WASHINGTON — A new $56,000-a-year Alzheimer’s drug would raise Medicare premiums broadly, and some patients who are prescribed the medication could face copayments of about $11,500 annually, according to a research report published Thursday.
The drug, called Aduhelm, was approved by the Food and Drug Administration this week and quickly sparked controversy over its price-tag and questionable benefits.
It's the first Alzheimer's medication in nearly 20 years, though it doesn't cure the life-sapping neurological condition. The FDA determined that its ability to reduce clumps of plaque in the brain is likely to slow dementia. But many experts, including the agency's own advisers, say that benefit has not been clearly shown.
On Thursday, a third member of an FDA advisory panel that opposed the drug resigned over the agency's decision. Last November the 11-member group voted nearly unanimously against recommending approval for the medication, citing flaws and missing data in company studies. The FDA is not required to follow the group's advice.
Dr. Aaron Kesselheim, a medical researcher at Harvard University, said in a resignation letter obtained by The Associated Press that the FDA's recent approval decisions would undermine public trust, medical innovation "and the affordability of the health care system." Earlier in the week two expert neurologists also quit the panel.
The new analysis by the nonpartisan Kaiser Family Foundation comes as congressional Democrats are trying to build consensus around legislation that would empower Medicare to negotiate prescription drug prices.
The chairman of the Senate Finance Committee, Democratic Sen. Ron Wyden of Oregon, said the list price for the Alzheimer's drug was “unconscionable.” Although President Joe Biden has called for granting Medicare negotiating authority, prospects for the bill are uncertain.
The Kaiser report estimated that if just 500,000 Medicare recipients are prescribed Aduhelm, it would cost the program nearly $29 billion a year, far more than any other medication.
“At this price, the cost of this one drug alone could top all others covered by Medicare, if it is used widely,” said Tricia Neuman, coauthor of the report.
Medicare has not made a formal determination on covering Aduhelm, but cost traditionally does not enter into such considerations. Drugmaker Biogen has said it priced Aduhelm responsibly.

[Source data]
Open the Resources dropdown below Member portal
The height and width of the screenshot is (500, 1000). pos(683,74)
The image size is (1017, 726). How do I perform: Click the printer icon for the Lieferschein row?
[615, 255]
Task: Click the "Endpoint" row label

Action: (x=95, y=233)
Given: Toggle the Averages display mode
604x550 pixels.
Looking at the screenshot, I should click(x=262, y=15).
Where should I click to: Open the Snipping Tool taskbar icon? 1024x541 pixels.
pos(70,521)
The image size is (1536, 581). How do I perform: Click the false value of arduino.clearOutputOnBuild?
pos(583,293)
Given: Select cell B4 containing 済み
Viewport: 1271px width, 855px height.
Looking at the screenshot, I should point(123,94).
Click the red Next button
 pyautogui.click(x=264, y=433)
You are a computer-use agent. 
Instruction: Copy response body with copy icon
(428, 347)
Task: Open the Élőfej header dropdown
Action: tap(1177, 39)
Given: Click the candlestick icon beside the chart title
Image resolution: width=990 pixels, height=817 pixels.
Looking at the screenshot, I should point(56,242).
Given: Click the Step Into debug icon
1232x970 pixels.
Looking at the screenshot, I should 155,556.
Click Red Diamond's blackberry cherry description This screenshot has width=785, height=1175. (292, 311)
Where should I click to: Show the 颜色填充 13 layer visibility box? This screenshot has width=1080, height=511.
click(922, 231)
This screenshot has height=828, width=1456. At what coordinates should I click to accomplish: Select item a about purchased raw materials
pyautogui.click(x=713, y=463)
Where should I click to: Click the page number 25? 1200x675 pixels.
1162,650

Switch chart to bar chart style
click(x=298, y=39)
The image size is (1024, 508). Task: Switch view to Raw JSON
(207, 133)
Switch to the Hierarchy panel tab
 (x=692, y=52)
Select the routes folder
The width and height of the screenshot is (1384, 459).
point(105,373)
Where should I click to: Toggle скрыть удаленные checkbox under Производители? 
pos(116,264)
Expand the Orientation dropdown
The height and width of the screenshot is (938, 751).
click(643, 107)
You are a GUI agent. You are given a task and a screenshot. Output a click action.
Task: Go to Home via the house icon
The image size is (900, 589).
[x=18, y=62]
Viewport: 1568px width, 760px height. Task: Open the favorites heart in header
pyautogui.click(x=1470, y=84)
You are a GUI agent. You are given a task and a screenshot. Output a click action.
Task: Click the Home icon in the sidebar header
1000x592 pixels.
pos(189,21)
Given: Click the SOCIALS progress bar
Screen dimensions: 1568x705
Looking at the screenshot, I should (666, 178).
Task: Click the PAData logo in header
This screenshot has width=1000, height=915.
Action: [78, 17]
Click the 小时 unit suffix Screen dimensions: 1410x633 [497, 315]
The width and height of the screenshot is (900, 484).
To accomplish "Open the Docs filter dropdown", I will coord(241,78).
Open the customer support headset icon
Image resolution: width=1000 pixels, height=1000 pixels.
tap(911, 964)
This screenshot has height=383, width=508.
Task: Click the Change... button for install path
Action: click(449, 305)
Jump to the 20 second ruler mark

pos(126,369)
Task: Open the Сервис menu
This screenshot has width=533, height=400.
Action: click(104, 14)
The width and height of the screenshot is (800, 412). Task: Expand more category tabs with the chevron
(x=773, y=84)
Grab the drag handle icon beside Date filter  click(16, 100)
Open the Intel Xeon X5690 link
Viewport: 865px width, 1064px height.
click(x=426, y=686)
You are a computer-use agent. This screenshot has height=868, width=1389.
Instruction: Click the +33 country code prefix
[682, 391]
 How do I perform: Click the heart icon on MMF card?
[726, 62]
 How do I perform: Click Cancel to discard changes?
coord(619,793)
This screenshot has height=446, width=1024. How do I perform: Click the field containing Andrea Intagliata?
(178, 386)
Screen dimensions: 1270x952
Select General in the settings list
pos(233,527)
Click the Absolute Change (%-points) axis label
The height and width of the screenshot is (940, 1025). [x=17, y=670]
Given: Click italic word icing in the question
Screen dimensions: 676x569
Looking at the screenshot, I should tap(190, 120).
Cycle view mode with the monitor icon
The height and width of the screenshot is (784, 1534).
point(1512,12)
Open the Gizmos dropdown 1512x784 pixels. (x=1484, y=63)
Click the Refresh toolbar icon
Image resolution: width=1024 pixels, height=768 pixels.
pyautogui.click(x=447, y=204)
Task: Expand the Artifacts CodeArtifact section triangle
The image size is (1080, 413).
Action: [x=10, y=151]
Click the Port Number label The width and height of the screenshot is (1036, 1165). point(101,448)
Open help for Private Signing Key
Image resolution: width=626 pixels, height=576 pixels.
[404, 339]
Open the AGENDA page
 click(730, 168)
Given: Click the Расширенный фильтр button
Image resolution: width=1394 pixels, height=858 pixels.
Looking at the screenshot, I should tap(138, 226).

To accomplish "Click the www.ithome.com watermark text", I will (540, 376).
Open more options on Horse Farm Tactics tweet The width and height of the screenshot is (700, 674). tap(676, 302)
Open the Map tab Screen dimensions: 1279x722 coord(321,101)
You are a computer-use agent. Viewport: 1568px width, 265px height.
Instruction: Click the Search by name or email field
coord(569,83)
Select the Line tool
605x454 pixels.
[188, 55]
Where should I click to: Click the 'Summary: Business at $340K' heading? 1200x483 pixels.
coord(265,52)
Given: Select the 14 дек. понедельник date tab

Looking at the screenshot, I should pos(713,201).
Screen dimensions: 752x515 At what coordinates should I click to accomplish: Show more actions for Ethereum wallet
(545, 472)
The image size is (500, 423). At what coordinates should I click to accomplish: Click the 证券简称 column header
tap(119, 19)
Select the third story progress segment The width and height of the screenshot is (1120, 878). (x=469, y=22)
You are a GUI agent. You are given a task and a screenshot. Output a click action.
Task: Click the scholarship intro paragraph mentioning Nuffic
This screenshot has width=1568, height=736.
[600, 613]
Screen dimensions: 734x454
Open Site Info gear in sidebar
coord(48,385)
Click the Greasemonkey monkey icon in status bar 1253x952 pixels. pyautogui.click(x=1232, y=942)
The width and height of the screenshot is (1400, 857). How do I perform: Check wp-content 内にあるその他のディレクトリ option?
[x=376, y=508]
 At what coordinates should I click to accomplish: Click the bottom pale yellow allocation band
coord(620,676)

[What the exercise asks]
Reproduce the full news article on Medicare costs of the Alzheimer's drug Aduhelm word for word.

[Response to this exercise]
WASHINGTON — A new $56,000-a-year Alzheimer’s drug would raise Medicare premiums broadly, and some patients who are prescribed the medication could face copayments of about $11,500 annually, according to a research report published Thursday.
The drug, called Aduhelm, was approved by the Food and Drug Administration this week and quickly sparked controversy over its price-tag and questionable benefits.
It's the first Alzheimer's medication in nearly 20 years, though it doesn't cure the life-sapping neurological condition. The FDA determined that its ability to reduce clumps of plaque in the brain is likely to slow dementia. But many experts, including the agency's own advisers, say that benefit has not been clearly shown.
On Thursday, a third member of an FDA advisory panel that opposed the drug resigned over the agency's decision. Last November the 11-member group voted nearly unanimously against recommending approval for the medication, citing flaws and missing data in company studies. The FDA is not required to follow the group's advice.
Dr. Aaron Kesselheim, a medical researcher at Harvard University, said in a resignation letter obtained by The Associated Press that the FDA's recent approval decisions would undermine public trust, medical innovation "and the affordability of the health care system." Earlier in the week two expert neurologists also quit the panel.
The new analysis by the nonpartisan Kaiser Family Foundation comes as congressional Democrats are trying to build consensus around legislation that would empower Medicare to negotiate prescription drug prices.
The chairman of the Senate Finance Committee, Democratic Sen. Ron Wyden of Oregon, said the list price for the Alzheimer's drug was “unconscionable.” Although President Joe Biden has called for granting Medicare negotiating authority, prospects for the bill are uncertain.
The Kaiser report estimated that if just 500,000 Medicare recipients are prescribed Aduhelm, it would cost the program nearly $29 billion a year, far more than any other medication.
“At this price, the cost of this one drug alone could top all others covered by Medicare, if it is used widely,” said Tricia Neuman, coauthor of the report.
Medicare has not made a formal determination on covering Aduhelm, but cost traditionally does not enter into such considerations. Drugmaker Biogen has said it priced Aduhelm responsibly.